Shortly after take-off the drinks service began, which starts at the front of the front economy cabin and the back of the rear cabin, and works towards one another, so row 25 where we were sitting was probably the last, but it’s a quick service and only took perhaps 15 minutes to reach us. The children got their meals early.

Children\\\\\\\\\\\\\\\\\\\\\\\\\\'s meals, Etihad Airways

Just before take off we had been given a menu card, details from which follow:



  • Chicken with orzo pasta and mixed pepper salad, warm bread

Main course:

  • Seared chicken with cranberry sauce, red cabbage with apple and mashed potato;
  • Lamb cooked in harissa sauce with coriander, lemon rice and eggplant;
  • Penne pasta in tomato sauce and tortellini in mushroom sauce (V)

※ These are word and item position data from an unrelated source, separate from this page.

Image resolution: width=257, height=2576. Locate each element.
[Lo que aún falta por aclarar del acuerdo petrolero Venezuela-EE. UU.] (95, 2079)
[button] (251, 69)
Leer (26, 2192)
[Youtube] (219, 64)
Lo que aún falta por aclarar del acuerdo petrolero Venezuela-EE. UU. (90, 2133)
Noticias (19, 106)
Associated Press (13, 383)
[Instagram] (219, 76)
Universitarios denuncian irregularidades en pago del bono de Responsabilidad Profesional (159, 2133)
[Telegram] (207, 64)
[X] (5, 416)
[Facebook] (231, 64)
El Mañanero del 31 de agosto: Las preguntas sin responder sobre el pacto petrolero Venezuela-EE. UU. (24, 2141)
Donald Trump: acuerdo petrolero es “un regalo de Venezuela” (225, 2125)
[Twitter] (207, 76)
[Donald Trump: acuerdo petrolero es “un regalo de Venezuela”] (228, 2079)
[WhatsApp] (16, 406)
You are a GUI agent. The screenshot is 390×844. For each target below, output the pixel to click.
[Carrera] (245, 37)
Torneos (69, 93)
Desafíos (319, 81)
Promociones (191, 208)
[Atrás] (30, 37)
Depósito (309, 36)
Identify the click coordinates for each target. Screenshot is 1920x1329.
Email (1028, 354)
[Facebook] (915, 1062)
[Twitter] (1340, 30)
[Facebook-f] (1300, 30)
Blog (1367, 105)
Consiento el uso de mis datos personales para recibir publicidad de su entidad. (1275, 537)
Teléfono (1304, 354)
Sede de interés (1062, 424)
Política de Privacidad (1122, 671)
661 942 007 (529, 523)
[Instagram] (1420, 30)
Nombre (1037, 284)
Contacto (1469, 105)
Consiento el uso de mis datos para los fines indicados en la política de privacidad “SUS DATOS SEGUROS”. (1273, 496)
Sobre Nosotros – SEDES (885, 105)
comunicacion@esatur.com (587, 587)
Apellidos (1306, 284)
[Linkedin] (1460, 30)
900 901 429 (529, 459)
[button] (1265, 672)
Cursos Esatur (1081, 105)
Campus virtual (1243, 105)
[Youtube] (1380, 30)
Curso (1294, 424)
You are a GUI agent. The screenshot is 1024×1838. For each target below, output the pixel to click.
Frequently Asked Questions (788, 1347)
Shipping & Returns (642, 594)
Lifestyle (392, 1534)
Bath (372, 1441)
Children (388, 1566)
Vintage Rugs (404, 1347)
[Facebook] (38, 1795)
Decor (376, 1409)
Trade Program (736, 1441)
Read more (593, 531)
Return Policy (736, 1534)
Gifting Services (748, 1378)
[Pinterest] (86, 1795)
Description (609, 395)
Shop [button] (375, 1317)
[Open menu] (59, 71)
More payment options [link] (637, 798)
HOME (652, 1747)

  • Wild berry compote with custard.

Café service: choice of gourmet pizzas.

Beverages: Choice or white and red wines, Dewars whisky, Bacaradi Run, Beefeater gin, Absolut Vodka. Beers: Heineken, Foster’s, Kronenburg. Juices: Orange, apple, mango, tomato

Pepsi, Diet Pepsi, 7-up, Soda, tonic, ginger ale, still water, filter coffee, cappuccino, hot chocolate, Dilmah teas: Ceylon, Green tea, Lemon and lime, Decaffeinated (coffee, I presume).

Adult meal, Etihad Airways

I enjoyed my meal (I chose the lamb) and was full at the end of it, though admittedly I had helped both children with their meals.

The rest of the flight was uneventful, and I alternated between working and watching some of the films (The Grandmaster).

There are plenty of toilets, though these were only at the rear of our cabin. This was the view midway through the flight.

Etihad Airways B777-300ER Economy Cabin


We arrived at Abu Dhabi around 1900 local time. We were off the aircraft quite quickly, but then endured a completely unnecessary wait at immigration by having the bad luck of choosing a queue where the attendant either had a faulty terminal or could not work it.

The supervisor seemed completely indifferent to the problem, despite my pointing it out to him, and in fact just chatted on his mobile phone as he strolled around the terminal. So everyone in our line stood there watching every other queue progress through, and new aircraft come into the hall and move through while we remained motionless.

In the end, when every other queue was empty, those attendants then started to take people from the front of our line, and in that way we finally got through to where our bags were waiting on the carousel.

Once we had our bags we then joined a very long queue for taxis, which nevertheless moved fairly quickly and after 10 minutes we were finally outside the terminal.


A very good flight. You can certainly fault Etihad for cramming 10 across in this B777-300ER, but for us it didn’t make any difference and so removed the one thing we might have complained about. The service was faultless, the food tasty, the IFE had a huge choice and I liked the fact that there was seat power available – and even connectivity for phones and wifi-enabled devices if needed.